WHAT IS NEEDED
Although the records include pictures, the copy should not; write out exactly the lines from the first through the line with "The image size is (1568, 443).".

++++++++++

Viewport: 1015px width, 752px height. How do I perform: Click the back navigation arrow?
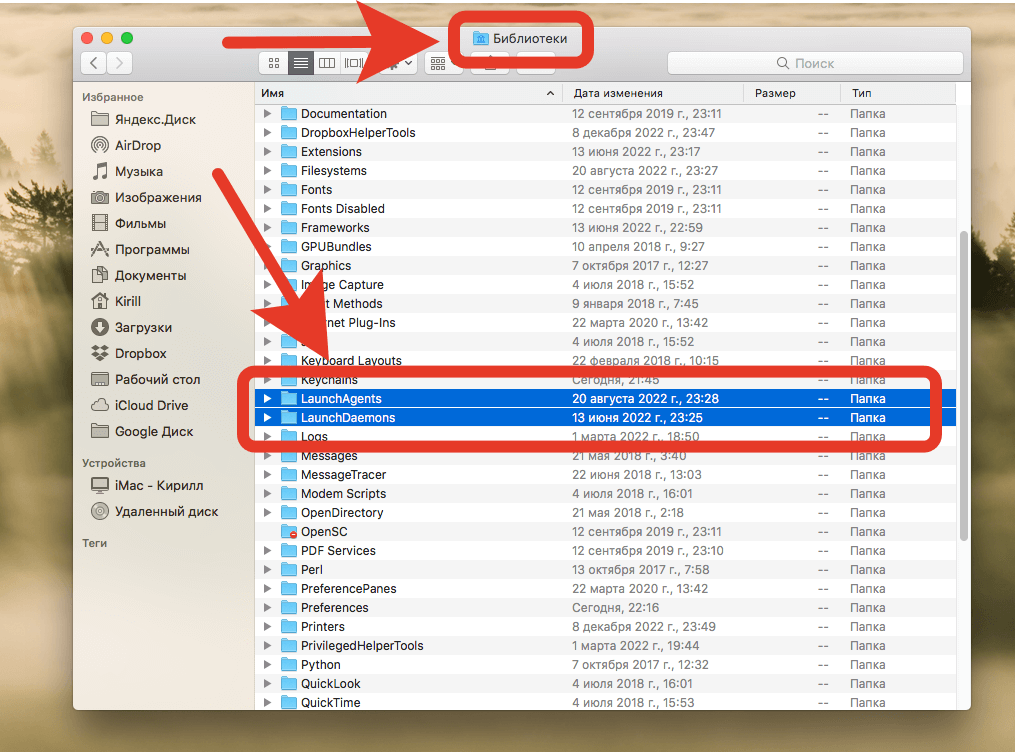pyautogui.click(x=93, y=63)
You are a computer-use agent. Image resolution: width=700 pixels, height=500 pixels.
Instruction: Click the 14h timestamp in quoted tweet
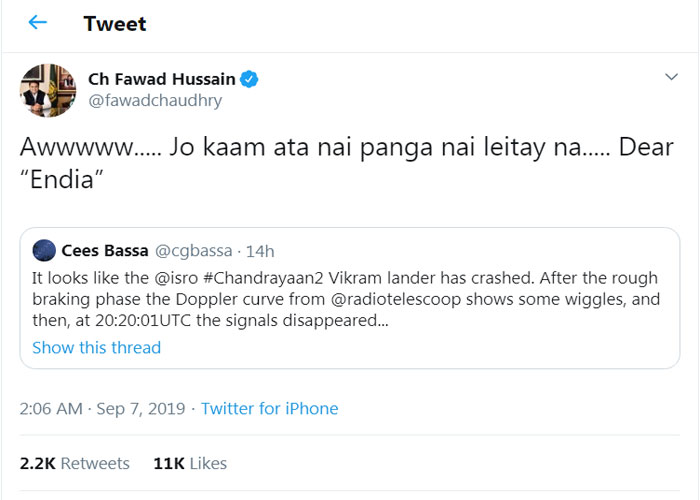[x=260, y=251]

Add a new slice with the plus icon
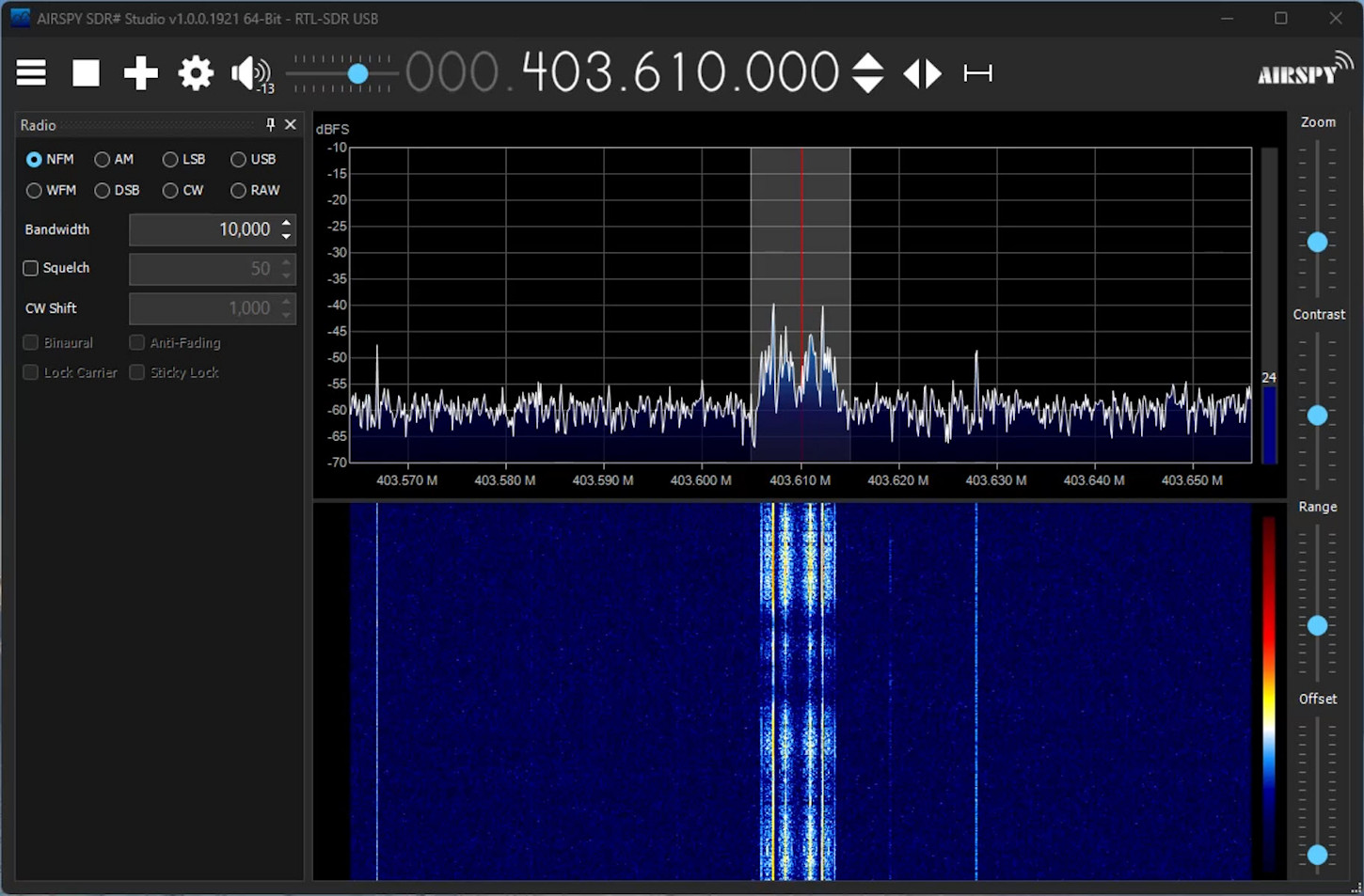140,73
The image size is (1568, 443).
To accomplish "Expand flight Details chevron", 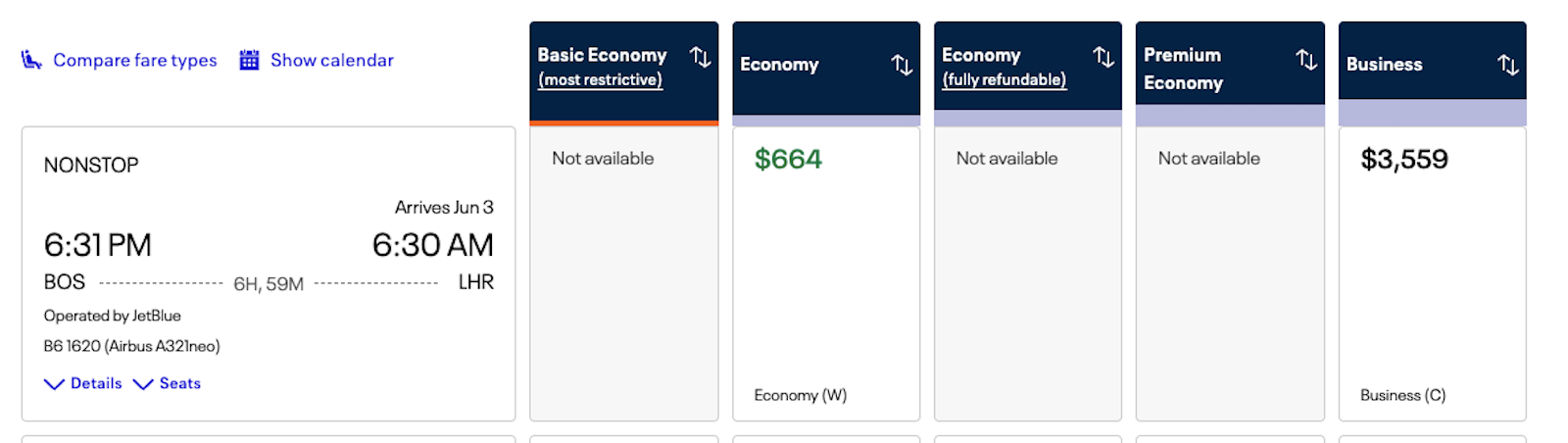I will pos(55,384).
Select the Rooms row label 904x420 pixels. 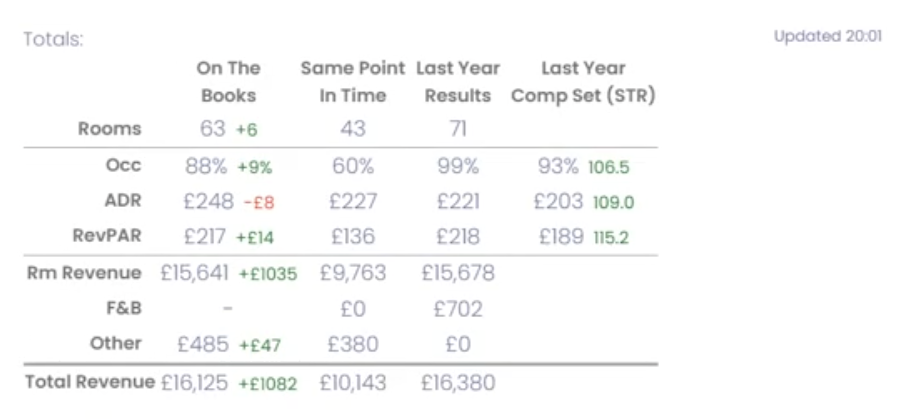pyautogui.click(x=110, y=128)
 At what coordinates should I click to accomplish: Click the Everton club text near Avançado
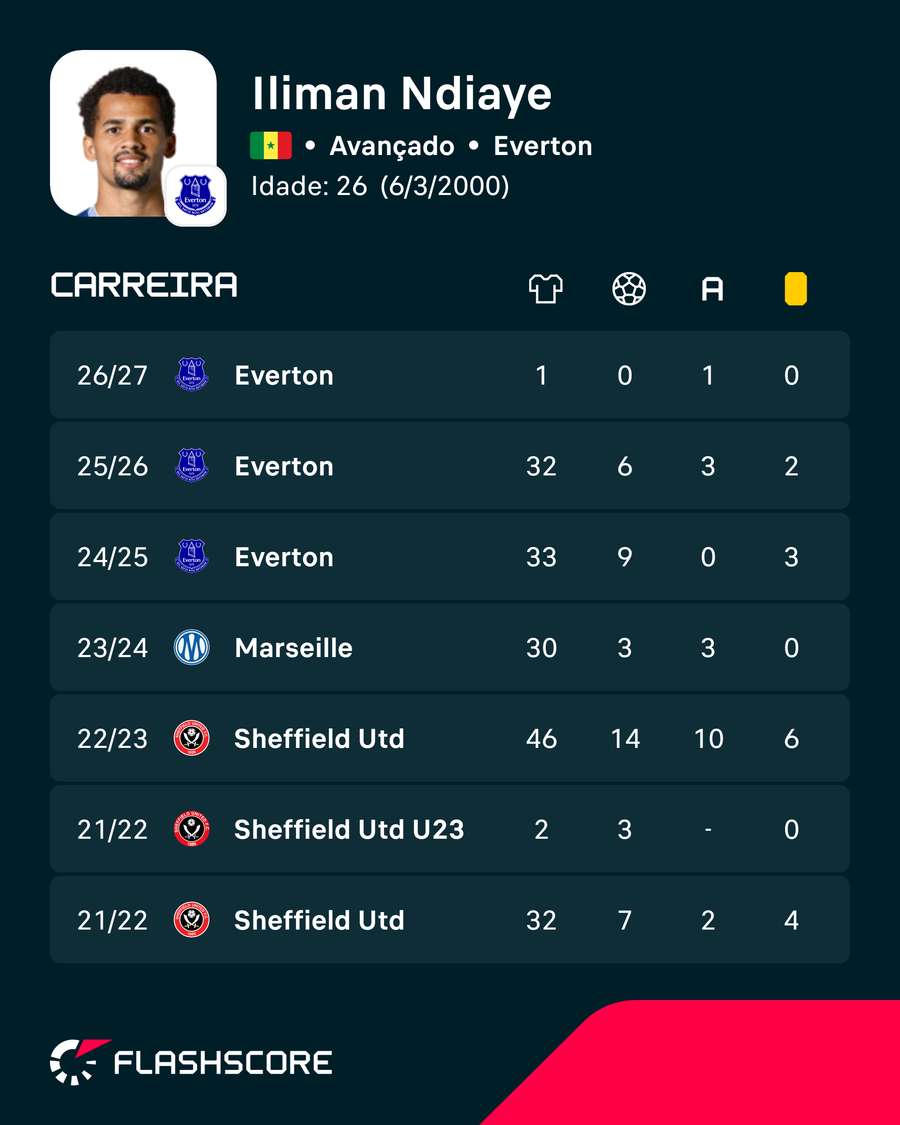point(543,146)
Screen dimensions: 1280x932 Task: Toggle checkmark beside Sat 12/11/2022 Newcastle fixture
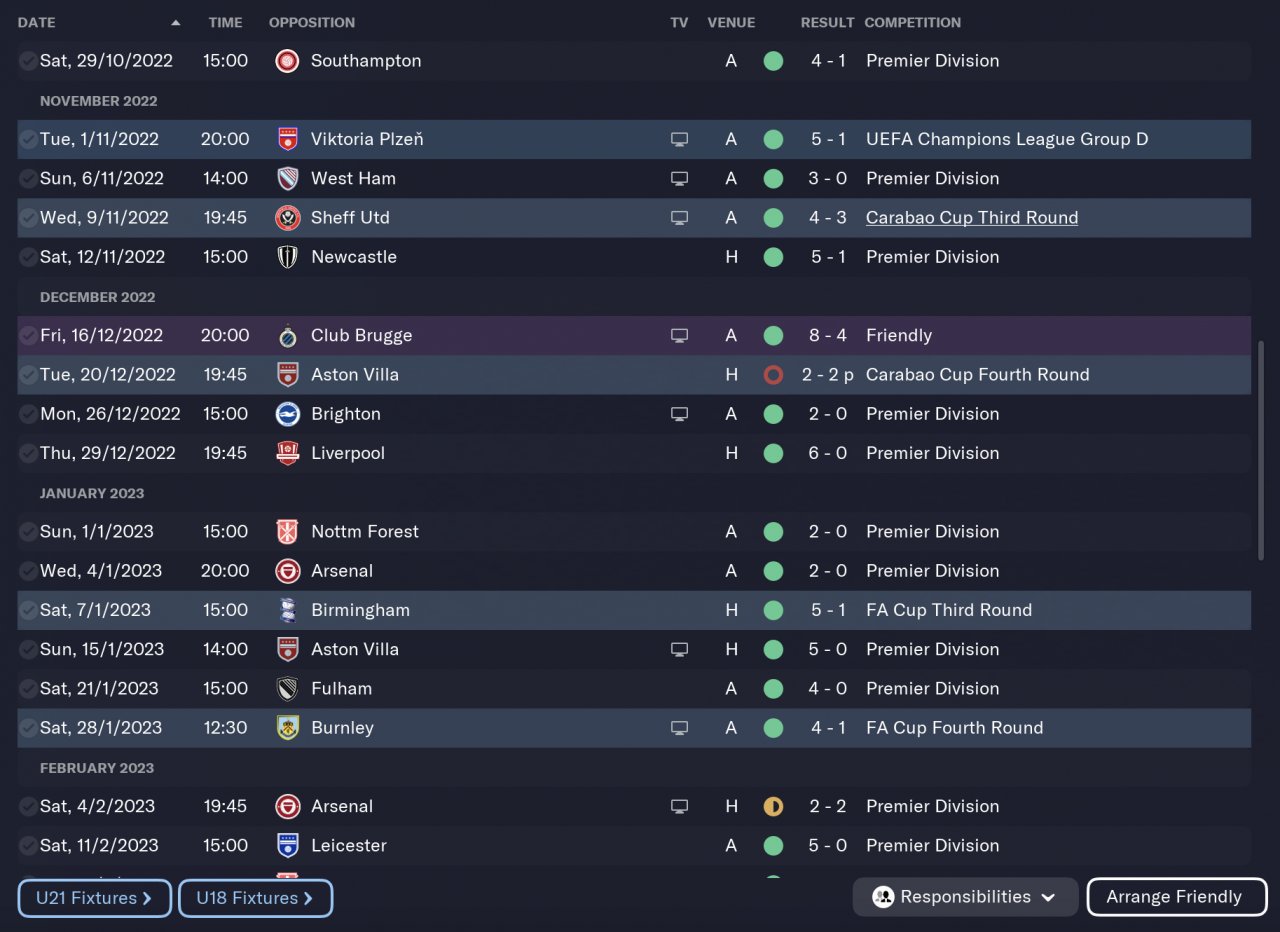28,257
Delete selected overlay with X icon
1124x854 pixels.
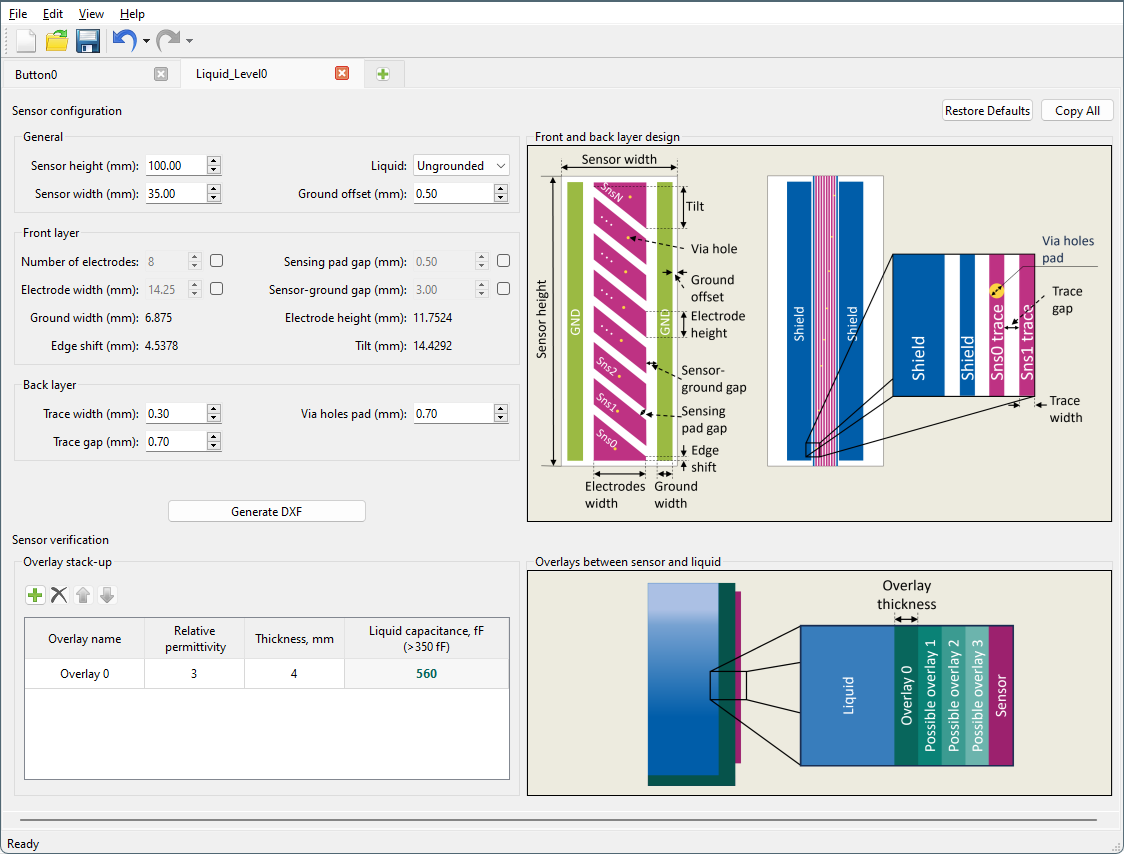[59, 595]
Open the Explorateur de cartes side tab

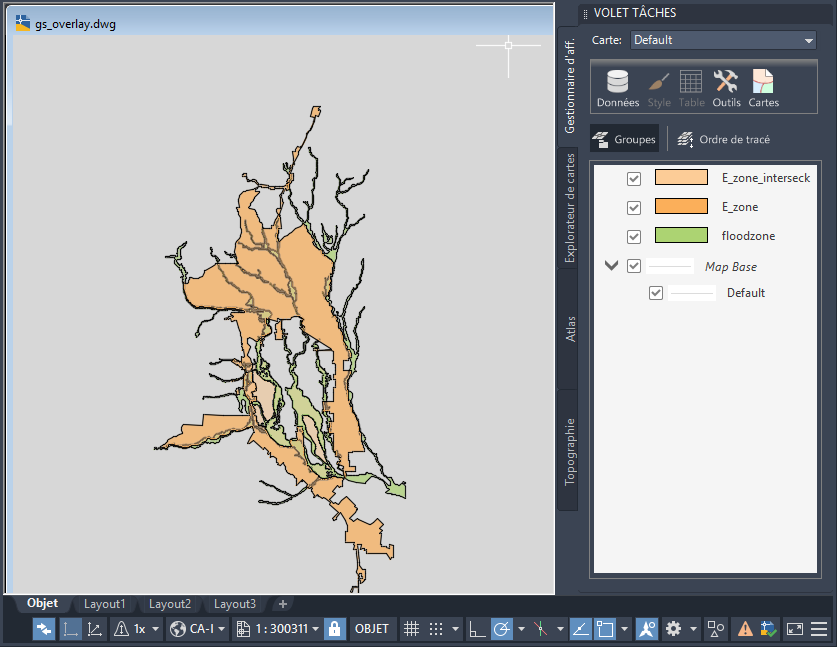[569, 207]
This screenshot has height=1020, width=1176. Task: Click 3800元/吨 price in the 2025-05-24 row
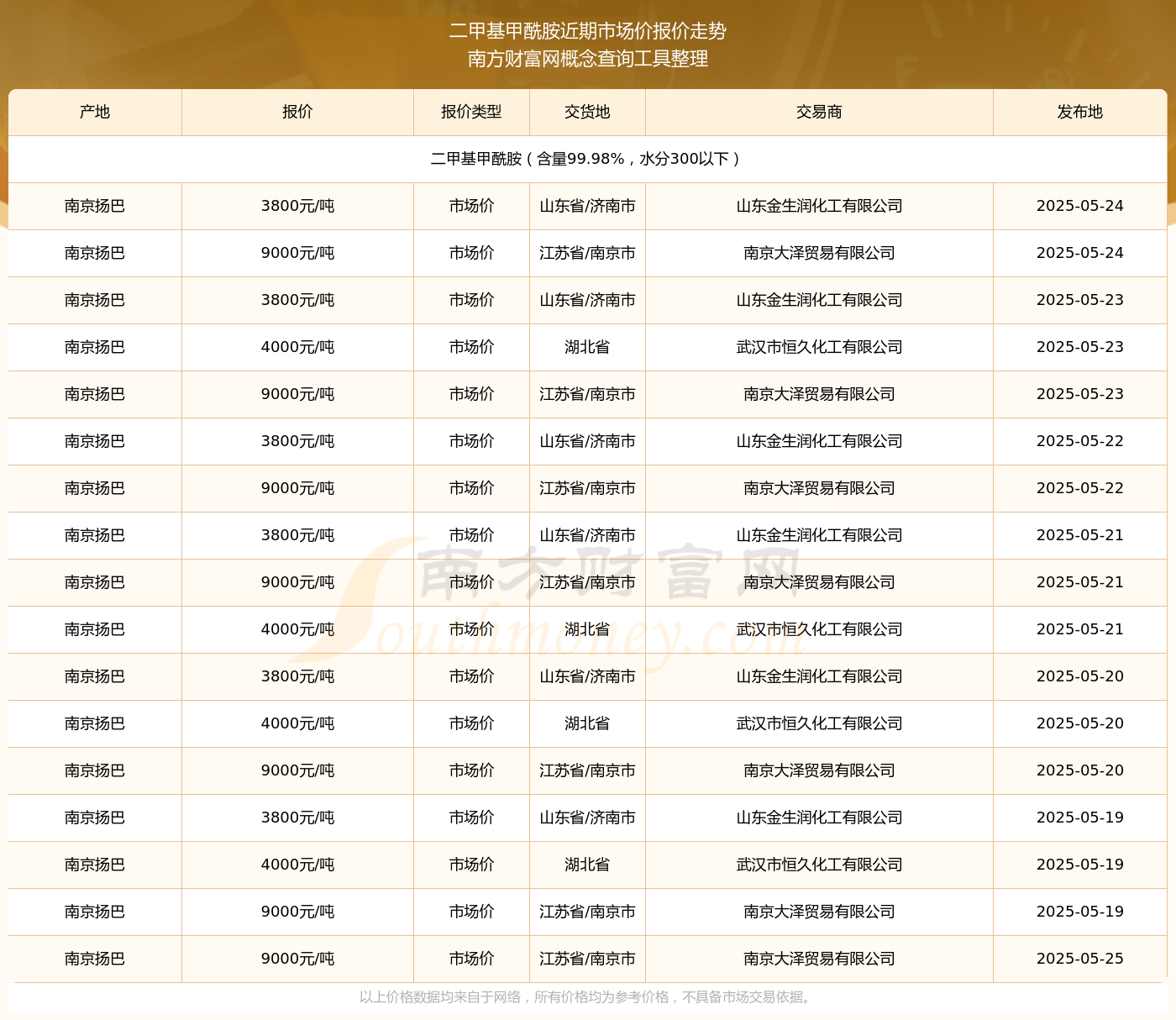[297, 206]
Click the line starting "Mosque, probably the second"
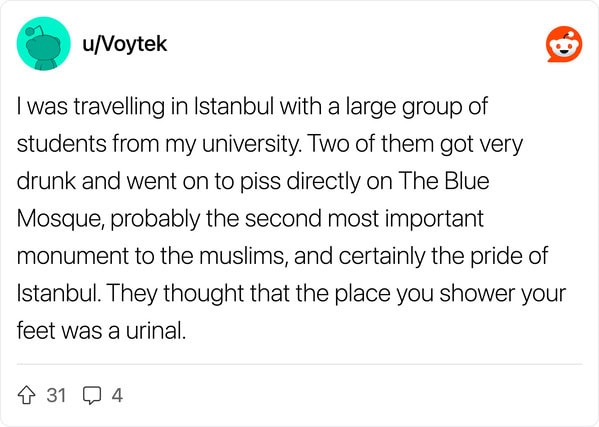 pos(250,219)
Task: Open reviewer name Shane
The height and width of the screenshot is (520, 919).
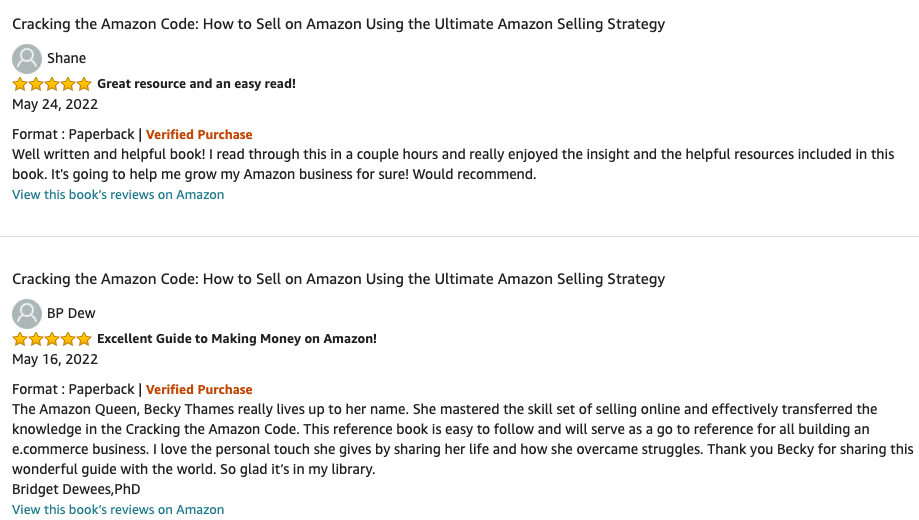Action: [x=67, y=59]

++++++++++

RESULT FOR THIS TASK
Viewport: 1015px width, 752px height. How do I perform: Click the back navigation arrow?
pyautogui.click(x=93, y=63)
You are a computer-use agent. Image resolution: width=700 pixels, height=500 pixels.
Instruction: Click the 14h timestamp in quoted tweet
[x=260, y=251]

Add a new slice with the plus icon
140,73
The image size is (1568, 443).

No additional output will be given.